:: Stored records ::
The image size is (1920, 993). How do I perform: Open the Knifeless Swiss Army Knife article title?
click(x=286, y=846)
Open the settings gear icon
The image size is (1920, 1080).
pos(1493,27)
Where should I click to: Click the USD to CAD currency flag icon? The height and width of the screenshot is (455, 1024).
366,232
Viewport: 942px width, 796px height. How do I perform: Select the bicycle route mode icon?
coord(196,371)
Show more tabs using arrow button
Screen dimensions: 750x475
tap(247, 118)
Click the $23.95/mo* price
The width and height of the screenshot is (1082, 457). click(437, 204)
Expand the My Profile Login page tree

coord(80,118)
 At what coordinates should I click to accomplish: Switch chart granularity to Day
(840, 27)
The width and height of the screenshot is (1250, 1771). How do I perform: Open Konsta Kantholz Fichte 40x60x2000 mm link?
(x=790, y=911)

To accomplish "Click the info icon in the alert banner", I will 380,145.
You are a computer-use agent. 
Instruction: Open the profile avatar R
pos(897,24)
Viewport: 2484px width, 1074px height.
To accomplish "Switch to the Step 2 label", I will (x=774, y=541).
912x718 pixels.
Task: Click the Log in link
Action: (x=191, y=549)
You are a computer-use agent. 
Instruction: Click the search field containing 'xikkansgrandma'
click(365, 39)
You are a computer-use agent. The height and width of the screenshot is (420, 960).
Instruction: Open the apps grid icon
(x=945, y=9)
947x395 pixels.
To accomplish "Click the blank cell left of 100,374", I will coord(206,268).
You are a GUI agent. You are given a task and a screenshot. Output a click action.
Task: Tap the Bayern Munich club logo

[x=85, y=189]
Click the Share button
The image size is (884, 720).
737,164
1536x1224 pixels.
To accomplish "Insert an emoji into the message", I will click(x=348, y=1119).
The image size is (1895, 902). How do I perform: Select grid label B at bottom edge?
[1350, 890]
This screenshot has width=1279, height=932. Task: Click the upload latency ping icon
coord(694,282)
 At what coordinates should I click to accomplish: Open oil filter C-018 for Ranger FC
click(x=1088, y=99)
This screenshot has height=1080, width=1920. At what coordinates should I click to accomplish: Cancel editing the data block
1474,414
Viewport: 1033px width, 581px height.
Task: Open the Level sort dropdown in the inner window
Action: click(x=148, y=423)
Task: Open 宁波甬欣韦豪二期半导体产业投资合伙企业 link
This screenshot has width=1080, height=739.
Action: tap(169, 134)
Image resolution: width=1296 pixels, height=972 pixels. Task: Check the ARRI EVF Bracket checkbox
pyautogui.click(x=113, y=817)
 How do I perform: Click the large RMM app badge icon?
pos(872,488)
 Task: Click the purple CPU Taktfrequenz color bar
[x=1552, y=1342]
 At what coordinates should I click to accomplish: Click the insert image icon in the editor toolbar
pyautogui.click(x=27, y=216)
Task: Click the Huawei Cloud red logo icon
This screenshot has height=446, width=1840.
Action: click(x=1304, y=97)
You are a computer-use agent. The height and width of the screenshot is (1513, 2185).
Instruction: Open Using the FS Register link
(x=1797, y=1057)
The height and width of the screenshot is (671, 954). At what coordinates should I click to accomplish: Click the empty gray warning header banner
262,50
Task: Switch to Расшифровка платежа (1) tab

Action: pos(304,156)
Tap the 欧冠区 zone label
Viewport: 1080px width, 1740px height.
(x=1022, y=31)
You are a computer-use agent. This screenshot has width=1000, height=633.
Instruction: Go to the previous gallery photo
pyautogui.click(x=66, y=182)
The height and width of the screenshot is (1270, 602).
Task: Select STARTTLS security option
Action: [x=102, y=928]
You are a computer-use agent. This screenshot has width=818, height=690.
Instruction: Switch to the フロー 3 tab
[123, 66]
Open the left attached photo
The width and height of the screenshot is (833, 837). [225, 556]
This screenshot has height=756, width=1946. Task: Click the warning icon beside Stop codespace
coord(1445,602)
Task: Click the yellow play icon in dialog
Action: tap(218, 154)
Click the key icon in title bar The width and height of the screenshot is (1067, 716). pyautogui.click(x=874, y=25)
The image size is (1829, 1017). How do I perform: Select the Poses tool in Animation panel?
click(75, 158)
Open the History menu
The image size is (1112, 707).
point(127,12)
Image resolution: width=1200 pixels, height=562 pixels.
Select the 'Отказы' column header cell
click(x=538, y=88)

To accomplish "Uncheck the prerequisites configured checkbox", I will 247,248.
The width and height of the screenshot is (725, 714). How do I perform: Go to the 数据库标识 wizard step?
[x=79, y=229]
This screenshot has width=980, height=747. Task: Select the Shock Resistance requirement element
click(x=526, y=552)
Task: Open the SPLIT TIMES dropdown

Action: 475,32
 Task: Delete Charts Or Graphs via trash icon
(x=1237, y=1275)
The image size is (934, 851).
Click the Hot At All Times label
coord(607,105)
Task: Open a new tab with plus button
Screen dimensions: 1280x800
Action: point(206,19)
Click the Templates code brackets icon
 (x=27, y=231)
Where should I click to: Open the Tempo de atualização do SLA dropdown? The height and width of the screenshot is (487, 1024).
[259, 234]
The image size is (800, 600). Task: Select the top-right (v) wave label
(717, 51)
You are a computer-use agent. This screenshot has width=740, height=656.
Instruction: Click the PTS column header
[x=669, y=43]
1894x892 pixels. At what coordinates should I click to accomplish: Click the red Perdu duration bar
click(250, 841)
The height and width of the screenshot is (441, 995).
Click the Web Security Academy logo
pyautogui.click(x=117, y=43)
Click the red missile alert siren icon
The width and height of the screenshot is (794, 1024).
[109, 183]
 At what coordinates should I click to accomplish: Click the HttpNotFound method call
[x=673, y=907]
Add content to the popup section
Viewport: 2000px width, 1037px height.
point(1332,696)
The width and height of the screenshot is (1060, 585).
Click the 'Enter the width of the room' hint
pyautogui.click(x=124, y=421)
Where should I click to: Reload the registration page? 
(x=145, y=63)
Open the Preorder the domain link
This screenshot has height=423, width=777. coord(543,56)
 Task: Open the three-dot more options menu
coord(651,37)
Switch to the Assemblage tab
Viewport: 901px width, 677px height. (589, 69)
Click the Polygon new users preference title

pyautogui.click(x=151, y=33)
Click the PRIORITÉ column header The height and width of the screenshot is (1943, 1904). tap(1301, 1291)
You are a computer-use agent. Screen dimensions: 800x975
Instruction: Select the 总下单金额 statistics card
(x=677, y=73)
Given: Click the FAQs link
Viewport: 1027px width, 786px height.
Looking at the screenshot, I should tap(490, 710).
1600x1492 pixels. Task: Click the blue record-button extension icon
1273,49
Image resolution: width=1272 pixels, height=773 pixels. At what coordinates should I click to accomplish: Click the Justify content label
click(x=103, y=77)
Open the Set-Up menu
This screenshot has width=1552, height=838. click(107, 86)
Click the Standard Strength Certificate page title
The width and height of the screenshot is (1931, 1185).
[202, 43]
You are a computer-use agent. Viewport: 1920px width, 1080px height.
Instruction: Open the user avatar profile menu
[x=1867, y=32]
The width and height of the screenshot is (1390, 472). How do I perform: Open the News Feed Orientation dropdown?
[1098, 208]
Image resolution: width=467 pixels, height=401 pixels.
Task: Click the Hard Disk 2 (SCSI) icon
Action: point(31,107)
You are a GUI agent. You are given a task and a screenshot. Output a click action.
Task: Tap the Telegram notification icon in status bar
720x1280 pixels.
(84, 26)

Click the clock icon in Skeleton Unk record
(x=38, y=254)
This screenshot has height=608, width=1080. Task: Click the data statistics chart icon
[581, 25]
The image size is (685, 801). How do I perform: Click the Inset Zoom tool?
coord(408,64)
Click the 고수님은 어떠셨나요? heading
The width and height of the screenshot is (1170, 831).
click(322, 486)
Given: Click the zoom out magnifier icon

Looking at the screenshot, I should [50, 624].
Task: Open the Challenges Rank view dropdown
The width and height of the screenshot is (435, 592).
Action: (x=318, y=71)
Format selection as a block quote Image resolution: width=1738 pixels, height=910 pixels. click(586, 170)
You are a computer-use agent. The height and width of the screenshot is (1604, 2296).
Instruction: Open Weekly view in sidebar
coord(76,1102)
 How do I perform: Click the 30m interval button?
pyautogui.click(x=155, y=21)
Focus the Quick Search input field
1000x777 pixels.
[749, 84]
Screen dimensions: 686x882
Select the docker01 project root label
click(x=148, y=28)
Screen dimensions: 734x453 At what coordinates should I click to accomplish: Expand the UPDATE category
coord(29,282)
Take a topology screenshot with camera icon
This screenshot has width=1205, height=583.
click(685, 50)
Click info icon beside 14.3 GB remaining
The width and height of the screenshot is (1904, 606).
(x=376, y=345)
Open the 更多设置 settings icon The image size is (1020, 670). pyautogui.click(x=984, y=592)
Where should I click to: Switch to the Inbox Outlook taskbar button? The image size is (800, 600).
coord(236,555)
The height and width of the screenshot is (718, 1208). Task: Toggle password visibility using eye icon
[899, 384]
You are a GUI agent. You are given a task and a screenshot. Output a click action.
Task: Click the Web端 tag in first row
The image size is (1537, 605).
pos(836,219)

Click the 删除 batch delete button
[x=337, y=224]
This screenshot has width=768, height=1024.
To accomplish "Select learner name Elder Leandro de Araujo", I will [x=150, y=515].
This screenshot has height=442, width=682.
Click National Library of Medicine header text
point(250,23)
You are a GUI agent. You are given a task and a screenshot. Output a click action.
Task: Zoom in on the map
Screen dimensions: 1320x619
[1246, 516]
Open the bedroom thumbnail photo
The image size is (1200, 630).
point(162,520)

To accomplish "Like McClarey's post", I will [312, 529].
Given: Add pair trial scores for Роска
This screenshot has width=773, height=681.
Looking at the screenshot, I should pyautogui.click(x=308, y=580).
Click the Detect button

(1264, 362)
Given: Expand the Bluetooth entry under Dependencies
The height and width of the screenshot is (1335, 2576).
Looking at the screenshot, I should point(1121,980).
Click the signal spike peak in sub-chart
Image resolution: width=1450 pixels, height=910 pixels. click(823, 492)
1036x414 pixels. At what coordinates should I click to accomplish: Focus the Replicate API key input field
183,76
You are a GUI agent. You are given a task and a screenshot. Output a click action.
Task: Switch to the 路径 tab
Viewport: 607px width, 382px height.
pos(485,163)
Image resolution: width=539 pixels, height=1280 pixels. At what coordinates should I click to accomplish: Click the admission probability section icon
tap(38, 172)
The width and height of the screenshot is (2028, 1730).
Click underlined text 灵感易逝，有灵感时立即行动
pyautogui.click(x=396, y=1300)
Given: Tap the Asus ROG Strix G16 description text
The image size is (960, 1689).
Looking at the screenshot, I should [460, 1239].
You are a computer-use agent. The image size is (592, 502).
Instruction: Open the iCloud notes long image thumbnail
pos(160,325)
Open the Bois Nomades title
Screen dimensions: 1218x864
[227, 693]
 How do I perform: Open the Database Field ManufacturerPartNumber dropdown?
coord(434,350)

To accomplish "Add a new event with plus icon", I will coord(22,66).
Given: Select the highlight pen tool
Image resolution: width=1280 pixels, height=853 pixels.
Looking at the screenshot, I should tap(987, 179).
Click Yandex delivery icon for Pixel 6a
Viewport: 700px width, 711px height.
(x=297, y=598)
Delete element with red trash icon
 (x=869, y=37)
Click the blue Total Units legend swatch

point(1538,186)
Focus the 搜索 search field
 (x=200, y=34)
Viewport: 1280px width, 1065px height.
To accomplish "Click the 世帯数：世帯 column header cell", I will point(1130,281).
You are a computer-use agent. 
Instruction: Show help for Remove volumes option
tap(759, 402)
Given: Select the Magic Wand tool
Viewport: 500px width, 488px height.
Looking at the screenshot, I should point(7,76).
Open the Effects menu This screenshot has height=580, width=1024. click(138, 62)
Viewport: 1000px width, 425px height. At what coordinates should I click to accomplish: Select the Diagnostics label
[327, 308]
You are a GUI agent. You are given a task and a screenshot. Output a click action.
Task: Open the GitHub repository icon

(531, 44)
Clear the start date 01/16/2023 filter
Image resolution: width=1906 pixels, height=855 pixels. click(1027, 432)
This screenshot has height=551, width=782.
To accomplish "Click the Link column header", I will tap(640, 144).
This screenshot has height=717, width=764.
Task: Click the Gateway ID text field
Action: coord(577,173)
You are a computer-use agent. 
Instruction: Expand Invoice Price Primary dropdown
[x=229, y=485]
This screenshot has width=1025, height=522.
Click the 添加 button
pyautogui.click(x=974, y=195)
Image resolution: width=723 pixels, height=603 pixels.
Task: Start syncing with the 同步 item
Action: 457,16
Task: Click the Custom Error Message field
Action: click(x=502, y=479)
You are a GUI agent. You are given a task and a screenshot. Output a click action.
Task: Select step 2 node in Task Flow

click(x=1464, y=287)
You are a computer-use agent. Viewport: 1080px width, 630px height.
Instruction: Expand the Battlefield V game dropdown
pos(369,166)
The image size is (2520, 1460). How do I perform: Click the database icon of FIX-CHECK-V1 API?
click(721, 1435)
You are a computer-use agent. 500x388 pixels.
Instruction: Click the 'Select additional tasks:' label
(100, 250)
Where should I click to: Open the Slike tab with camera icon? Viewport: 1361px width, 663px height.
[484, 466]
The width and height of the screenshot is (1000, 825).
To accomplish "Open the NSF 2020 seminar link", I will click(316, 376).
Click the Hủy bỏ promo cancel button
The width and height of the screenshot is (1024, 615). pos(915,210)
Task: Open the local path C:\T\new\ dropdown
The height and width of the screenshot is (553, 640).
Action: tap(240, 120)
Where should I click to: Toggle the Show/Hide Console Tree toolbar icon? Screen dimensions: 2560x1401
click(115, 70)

:: Given exercise ::
Can you copy out every line of the material from the line containing "How do I perform: Click the large" down to the line containing "pyautogui.click(x=27, y=216)", both ends included and requests left as they are? Multiply each coordinate in the answers by 1.25 and round to the nearest whole number, with halves rounding up, and give only those lines.

:: Exercise output ::
 How do I perform: Click the large RMM app badge icon?
pos(1090,610)
 Task: Click the purple CPU Taktfrequenz color bar
[x=1940, y=1678]
 At what coordinates should I click to accomplish: Click the insert image icon in the editor toolbar
pyautogui.click(x=34, y=270)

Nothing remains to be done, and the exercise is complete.